Jean-Jacques Nuel, auteur de poèmes, aphorismes, nouvelles, récits, se consacre à l’écriture de textes courts et à sa maison d’édition Le Pont du Change
LIGNE 60
La ligne de bus 60, après avoir accompli le tour complet de la ville, revenait à la station de départ qui se confondait avec son terminus. Comme aucun arrêt n’était prévu au long de son trajet, ni pour déposer ni pour prendre des voyageurs, la direction de la compagnie après un an d’exploitation avait jugé plus économique (et plus écologique) de laisser le bus stationné sur son emplacement réservé, moteur arrêté, dans la gare routière. Les passagers montaient dans l’autobus, validaient leurs tickets, les portes se fermaient à l’heure prévue du départ, soixante minutes s’écoulaient sur place (le temps habituel du parcours qui coïncidait avec le tour complet de la grande aiguille d’une montre), puis les portes s’ouvraient, les passagers descendaient tandis que d’autres usagers, attendant à l’arrêt, s’apprêtaient à les remplacer. Depuis ces nouvelles dispositions, le confort s’était beaucoup amélioré, de l’avis unanime des clients qui vantaient un trajet régulier et calme, sans bruit de moteur, sans coup de frein, sans secousse, sans trépidation. Satisfaction partagée par la compagnie : la ligne 60 était la plus rentable et la moins accidentogène de l’ensemble du réseau.
LA PREMIÈRE
Cela fait plus de trois siècles que la pièce de théâtre est en répétition. Les metteurs en scène, les machinistes et les accessoiristes se succèdent ; les comédiens vieillissent, meurent et sont remplacés. Tous les vingt ans, on renouvelle le décor qui ne se trouve plus au goût du jour. Le théâtre de l’Ombre, où se prépare le spectacle, a déménagé plusieurs fois au gré des transformations de la capitale – mais il garde encore le nom de la troupe d’origine, qui obtint ses lettres patentes du roi Louis XIV en 1687.
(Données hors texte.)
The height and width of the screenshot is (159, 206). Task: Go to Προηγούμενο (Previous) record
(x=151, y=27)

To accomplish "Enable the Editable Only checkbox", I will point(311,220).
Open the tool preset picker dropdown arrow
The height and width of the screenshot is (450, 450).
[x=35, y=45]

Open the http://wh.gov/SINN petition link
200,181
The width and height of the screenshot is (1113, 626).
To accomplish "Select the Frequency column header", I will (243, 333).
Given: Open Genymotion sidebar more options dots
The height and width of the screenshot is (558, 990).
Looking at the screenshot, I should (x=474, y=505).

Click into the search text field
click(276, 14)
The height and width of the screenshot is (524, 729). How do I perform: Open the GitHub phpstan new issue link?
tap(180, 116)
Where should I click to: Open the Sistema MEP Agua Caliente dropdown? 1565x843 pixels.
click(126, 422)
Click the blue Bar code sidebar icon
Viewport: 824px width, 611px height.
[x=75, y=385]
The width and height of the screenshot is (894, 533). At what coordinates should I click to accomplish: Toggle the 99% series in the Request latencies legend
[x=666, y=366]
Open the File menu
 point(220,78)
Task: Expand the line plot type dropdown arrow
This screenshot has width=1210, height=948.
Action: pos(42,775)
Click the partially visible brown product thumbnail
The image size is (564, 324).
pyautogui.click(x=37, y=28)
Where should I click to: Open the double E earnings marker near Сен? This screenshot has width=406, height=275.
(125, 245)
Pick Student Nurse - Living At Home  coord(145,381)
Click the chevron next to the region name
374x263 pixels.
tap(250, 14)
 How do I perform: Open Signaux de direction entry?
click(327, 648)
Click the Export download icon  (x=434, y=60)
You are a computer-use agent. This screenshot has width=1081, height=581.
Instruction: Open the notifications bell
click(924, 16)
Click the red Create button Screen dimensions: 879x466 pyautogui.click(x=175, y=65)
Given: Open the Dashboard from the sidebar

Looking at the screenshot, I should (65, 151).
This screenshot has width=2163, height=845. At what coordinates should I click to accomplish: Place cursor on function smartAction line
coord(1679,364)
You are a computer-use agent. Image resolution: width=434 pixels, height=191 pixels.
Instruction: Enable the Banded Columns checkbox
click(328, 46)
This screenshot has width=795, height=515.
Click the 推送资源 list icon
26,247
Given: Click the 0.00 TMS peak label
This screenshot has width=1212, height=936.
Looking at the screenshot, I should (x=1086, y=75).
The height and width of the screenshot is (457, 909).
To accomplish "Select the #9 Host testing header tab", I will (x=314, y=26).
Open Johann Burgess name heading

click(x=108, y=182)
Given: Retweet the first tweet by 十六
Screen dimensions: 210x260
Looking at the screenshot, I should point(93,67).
De ces longues répétitions derrière les portes fermées, seul a filtré le titre de la pièce, L’inconstance et l’Illusion, dont l’auteur, peut-être connu à l’époque classique, n’est pas passé à la postérité. La date de la première, maintes fois annoncée, est sans cesse reportée car, de l’avis unanime de la troupe, il reste encore beaucoup de travail à accomplir avant de donner une représentation qui puisse plaire au roi.